Please reproduce verbatim the part of the data that runs from its very first line through the line containing "The image size is (359, 638).", with both of those lines included.
-- START DATA SHOWN --
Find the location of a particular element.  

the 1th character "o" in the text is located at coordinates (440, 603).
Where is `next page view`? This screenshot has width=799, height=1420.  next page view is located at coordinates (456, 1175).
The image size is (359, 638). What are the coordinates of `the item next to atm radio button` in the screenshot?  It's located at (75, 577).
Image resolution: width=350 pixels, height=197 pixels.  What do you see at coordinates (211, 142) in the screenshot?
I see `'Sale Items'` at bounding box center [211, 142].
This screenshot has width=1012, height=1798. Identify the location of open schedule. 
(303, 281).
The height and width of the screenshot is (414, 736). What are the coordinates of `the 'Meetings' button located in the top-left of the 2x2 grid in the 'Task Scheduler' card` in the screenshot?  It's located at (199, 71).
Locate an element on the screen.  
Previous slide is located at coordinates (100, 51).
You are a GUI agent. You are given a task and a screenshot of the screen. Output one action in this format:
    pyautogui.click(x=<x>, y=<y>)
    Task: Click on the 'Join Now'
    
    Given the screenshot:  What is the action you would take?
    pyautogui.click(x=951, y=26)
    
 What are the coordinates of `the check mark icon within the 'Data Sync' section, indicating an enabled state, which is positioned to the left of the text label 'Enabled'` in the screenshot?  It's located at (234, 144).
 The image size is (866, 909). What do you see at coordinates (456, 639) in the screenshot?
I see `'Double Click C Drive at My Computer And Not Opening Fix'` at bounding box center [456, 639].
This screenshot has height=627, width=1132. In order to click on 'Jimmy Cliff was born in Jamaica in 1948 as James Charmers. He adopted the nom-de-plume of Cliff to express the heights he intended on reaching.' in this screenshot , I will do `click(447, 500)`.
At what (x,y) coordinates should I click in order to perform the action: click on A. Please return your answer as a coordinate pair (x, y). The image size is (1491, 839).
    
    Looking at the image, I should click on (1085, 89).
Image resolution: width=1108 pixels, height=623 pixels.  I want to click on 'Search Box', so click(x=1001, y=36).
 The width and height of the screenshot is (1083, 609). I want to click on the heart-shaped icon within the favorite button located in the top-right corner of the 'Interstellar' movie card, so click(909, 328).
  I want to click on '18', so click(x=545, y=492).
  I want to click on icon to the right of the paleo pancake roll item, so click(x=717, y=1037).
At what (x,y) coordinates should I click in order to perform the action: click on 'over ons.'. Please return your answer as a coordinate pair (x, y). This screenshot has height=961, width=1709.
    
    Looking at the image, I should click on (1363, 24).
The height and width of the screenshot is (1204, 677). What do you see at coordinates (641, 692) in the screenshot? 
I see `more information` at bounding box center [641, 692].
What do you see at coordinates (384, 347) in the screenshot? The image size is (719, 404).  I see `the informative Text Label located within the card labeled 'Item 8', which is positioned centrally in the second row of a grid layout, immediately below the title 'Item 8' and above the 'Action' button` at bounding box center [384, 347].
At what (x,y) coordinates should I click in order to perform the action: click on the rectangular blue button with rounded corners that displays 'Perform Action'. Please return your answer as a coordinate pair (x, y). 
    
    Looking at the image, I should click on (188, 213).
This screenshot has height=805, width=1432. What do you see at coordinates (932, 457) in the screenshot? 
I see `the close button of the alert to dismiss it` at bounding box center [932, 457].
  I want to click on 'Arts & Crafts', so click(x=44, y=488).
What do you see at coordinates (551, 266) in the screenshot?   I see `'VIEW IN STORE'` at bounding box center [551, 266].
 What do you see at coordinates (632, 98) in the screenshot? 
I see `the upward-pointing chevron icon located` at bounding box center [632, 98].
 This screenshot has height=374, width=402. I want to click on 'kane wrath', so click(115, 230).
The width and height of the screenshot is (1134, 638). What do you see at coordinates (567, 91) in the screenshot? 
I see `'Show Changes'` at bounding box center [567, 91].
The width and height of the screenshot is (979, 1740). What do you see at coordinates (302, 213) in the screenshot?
-- END DATA SHOWN --
- ANSWER TO THE PROBLEM:
Find the location of a particular element.  

the 1th character "o" in the text is located at coordinates (440, 603).
Where is `next page view`? This screenshot has width=799, height=1420.  next page view is located at coordinates (456, 1175).
The image size is (359, 638). What are the coordinates of `the item next to atm radio button` in the screenshot?  It's located at (75, 577).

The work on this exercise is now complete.